§ Study material:

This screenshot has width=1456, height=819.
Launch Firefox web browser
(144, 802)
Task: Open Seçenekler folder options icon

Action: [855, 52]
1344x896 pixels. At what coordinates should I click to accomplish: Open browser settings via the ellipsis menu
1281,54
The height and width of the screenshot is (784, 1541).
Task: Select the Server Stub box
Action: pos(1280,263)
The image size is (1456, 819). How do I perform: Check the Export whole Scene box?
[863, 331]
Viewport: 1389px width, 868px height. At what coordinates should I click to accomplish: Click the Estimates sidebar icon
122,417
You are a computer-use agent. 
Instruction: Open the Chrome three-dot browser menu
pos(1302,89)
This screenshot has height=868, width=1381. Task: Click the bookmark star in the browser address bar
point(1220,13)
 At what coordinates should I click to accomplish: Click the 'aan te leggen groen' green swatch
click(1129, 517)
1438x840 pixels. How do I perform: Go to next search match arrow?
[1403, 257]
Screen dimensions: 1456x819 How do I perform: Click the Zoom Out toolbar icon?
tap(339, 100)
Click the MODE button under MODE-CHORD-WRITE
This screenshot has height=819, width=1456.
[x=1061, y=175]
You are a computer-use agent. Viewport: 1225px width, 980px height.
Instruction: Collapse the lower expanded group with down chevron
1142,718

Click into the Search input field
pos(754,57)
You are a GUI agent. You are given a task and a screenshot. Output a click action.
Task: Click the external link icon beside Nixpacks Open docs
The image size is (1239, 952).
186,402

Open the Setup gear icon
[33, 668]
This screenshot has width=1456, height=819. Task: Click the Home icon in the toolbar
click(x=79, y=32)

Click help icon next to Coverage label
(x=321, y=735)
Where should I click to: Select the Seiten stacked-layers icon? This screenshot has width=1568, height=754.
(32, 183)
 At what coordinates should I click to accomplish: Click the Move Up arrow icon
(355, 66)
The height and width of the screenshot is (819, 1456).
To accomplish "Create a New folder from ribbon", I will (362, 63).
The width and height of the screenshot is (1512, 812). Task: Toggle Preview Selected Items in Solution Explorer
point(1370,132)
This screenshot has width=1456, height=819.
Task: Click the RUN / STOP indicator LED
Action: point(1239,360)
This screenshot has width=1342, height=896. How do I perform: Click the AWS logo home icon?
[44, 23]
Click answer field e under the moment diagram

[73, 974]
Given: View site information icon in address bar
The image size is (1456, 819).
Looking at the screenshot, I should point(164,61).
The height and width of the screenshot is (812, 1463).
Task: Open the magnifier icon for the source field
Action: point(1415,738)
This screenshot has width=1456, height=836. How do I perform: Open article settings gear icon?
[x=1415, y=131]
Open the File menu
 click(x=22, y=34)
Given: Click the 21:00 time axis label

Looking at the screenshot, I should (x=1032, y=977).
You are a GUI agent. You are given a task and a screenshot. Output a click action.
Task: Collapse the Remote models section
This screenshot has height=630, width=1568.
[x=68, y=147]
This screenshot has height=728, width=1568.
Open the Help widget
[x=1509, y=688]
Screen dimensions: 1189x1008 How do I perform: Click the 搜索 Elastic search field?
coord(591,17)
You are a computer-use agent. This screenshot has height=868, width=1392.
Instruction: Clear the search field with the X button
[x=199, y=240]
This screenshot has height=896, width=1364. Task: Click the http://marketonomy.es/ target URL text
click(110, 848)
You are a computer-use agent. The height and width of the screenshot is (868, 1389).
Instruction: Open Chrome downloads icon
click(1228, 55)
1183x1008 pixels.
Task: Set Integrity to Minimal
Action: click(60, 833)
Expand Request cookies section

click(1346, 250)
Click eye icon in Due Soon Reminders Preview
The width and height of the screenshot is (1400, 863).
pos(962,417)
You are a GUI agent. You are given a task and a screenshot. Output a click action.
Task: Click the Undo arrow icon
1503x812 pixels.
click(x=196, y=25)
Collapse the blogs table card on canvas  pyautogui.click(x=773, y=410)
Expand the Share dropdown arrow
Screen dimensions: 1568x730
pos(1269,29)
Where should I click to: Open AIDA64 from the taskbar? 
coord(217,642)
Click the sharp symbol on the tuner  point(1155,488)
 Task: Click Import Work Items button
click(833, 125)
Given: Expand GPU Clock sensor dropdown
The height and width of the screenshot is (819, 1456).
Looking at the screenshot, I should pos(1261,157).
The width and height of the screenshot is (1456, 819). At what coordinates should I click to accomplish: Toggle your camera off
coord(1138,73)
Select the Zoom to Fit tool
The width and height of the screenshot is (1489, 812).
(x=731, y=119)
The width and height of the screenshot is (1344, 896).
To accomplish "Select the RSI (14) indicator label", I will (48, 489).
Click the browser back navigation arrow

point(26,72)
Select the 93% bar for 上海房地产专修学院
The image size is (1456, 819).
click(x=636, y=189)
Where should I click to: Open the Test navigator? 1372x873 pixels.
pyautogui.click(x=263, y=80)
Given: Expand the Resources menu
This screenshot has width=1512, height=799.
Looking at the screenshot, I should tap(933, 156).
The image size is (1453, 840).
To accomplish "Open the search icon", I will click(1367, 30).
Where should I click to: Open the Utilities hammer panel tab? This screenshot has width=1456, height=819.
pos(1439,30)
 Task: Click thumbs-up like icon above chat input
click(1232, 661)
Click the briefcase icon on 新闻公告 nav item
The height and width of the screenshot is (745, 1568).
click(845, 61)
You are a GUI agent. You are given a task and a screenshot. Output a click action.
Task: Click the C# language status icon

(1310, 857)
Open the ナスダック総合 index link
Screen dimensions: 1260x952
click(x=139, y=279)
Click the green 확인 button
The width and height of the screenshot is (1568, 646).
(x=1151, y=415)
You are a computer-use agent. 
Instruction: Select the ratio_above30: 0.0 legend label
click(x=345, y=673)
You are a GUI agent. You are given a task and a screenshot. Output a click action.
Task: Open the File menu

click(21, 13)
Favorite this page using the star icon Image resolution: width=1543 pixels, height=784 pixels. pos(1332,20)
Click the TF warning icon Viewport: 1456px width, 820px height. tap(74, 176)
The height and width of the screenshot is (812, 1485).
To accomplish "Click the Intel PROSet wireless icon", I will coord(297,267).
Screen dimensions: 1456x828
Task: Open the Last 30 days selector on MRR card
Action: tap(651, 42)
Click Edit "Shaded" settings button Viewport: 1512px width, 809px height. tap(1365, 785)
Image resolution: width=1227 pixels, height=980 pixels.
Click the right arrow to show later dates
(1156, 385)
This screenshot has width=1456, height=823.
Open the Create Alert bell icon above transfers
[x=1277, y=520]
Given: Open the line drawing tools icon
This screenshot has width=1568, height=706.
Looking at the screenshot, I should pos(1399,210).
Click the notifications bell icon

§ What this task involves: Look through the entries for lines containing the word "link" and return each one.

§ Solution below:
Task: Click the external link icon beside Nixpacks Open docs
Open the ナスダック総合 index link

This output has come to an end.